【論文】

政策形成過程におけるナレッジマネジメント技術の導入

[通商産業省「通産ジャーナル」2000年9月号所収]
泉田裕彦(通商産業省通商産業研究所 主任研究官)

現在、企業経営にナレッジマネジメントを導入することが盛んに行われている。ナレッジメントが注目されるのは、それが競争力の源泉となり得るからである。本稿では、ナレッジマネジメントの概念、企業がこれを導入する背景及び政策形成における組織的なナレッジマネジメント導入について考察してみたい。

1.企業におけるナッレジマネジメントの導入

 企業の導入については、コンサルティング・ファームがもっとも先行していると言われている。「知識」(ナレッジ)を事業活動の主な商品としていることから、その導入に強いインセンティブが働いたためであろう。一方、主要企業においてもIT革命の進行の中で、経営者は、知識を管理することによってその思考や行動を変え始めている。

記述された項目の位置を探すための記録:
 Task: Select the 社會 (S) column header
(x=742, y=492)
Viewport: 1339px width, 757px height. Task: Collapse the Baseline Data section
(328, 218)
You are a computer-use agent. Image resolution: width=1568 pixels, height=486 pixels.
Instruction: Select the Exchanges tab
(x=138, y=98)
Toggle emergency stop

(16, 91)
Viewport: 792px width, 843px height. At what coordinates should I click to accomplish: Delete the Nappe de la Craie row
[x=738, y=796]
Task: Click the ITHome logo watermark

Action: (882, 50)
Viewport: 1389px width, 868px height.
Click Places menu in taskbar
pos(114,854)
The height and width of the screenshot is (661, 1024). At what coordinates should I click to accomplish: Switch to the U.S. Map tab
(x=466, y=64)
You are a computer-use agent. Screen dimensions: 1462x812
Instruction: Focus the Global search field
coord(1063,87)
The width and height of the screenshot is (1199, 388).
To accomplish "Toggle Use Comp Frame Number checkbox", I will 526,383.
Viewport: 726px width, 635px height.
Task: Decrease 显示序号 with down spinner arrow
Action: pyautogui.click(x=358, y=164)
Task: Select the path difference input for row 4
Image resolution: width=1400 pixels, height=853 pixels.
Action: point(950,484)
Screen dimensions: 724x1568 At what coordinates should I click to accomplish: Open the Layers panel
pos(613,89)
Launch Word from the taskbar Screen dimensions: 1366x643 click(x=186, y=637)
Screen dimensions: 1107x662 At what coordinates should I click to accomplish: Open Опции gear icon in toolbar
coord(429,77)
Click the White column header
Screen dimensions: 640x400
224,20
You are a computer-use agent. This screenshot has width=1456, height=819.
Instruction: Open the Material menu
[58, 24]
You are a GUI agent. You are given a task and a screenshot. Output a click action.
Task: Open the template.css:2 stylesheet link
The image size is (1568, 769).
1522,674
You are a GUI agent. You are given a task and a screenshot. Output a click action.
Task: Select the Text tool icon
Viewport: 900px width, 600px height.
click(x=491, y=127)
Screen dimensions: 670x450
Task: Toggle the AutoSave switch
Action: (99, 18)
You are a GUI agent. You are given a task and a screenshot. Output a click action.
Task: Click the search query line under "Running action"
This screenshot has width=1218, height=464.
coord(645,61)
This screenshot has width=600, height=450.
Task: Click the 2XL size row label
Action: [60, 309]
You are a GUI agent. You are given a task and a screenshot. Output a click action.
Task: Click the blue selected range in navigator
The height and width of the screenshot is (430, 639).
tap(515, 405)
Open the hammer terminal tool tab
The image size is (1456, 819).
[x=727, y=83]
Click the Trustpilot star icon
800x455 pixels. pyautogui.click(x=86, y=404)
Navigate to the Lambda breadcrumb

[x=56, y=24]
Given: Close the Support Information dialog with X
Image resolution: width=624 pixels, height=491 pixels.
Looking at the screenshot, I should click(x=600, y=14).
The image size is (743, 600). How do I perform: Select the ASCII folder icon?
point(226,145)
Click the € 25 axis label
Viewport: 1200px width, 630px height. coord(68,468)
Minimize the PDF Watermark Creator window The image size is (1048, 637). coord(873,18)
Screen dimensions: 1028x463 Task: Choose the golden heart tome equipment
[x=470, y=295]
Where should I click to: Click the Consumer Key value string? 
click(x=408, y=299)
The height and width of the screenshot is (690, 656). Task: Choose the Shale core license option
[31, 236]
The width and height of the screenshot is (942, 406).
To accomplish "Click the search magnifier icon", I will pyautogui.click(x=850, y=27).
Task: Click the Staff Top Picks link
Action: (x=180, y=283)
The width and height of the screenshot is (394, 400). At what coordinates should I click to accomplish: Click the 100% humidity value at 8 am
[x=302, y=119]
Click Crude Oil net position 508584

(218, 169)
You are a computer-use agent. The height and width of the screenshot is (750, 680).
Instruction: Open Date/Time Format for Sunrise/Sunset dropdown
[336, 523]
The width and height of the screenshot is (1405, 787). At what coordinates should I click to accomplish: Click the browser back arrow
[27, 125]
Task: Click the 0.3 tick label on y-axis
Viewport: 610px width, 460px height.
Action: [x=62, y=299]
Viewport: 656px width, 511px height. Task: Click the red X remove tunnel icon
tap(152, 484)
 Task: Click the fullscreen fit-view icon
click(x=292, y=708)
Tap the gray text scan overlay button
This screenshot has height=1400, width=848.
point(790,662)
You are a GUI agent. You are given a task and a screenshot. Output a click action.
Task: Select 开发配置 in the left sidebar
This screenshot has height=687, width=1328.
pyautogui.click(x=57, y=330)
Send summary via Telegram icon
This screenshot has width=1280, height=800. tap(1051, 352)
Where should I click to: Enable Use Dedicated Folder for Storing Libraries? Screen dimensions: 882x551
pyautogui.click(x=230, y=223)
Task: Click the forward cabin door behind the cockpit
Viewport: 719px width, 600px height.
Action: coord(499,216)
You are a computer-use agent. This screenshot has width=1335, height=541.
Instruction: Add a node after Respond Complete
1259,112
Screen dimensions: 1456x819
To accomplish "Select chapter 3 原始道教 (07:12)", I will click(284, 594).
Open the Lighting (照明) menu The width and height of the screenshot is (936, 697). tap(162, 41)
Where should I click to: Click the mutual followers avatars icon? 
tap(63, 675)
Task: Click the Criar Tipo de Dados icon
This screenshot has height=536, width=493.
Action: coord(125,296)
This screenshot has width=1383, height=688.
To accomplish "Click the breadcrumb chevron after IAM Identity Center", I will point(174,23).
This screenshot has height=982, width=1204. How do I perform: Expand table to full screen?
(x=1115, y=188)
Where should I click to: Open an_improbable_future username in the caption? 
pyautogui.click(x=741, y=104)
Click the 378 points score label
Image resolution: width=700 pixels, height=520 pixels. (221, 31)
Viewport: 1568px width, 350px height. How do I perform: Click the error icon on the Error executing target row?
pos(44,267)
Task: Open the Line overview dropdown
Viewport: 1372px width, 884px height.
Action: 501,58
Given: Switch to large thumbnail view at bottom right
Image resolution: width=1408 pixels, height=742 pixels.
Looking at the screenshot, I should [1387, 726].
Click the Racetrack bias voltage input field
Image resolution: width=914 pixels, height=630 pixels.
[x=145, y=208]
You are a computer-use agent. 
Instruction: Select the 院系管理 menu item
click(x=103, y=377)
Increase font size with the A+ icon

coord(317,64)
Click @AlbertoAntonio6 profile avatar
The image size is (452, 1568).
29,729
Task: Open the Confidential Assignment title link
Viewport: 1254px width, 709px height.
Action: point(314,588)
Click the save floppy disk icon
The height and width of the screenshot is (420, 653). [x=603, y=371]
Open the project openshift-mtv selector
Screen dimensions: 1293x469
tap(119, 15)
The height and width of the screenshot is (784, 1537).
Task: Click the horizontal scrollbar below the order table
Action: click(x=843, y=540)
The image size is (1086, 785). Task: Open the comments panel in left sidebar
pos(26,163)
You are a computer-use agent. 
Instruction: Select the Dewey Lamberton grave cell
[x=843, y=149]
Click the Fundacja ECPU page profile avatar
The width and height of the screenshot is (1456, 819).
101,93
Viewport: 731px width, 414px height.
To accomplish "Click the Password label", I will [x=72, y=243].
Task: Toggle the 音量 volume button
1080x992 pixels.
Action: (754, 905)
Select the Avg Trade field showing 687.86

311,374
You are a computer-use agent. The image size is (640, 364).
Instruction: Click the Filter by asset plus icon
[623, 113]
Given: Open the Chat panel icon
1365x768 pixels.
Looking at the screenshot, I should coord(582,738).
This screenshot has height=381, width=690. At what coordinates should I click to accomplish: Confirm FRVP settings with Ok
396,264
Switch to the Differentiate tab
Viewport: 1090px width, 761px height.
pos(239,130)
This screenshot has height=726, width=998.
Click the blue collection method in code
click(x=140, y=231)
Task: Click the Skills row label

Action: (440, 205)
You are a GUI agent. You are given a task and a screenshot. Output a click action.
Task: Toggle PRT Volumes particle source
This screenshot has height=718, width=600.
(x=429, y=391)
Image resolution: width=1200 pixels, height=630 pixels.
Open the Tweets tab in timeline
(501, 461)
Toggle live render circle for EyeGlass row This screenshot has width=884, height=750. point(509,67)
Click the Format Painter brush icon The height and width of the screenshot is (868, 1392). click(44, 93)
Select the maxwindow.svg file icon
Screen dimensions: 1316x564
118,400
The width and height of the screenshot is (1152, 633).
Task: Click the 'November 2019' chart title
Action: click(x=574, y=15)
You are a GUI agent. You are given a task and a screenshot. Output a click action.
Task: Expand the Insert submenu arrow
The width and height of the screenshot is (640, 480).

■ 練習問題 ■
[1] ナレッジマネジメントに関する論文について、次の問いに答えてください。
(a) この論文はどの刊行物の何年何月号に収められていますか。
(b) ナレッジマネジメントが注目されるのはなぜだと述べられていますか。
(c) 企業の中で導入がもっとも先行していると言われているのはどこですか。
[2] ナレッジマネジメントに関する論文の続きを、最後の文の後から書いてください。

■ 各問の解答 ■
[1]
(a) 通商産業省「通産ジャーナル」2000年9月号
(b) 競争力の源泉となり得るから
(c) コンサルティング・ファーム

[2]
 ナレッジマネジメントという概念自体は、必ずしも新しい概念ではないが、近年注目度が増しているのは、IT技術の進歩、ネットワーク技術の進歩が、知識の管理に革命的な影響を及ぼしている側面があるためである。その結果、「知識担当役員」(CKO:Chief Knowledge Officer)と呼ばれる職種が盛んに導入されている。その職務は、知を生み出したり活用したりするためのグランドデザインを描くとともに、知の専門家を統括し、外部からの知の調達にも責任を負うことである。ただ、現実には、知識資産の共有化に限定されるケースが大多数を占めており、本来の役割を果たしているとは言い難い状況である。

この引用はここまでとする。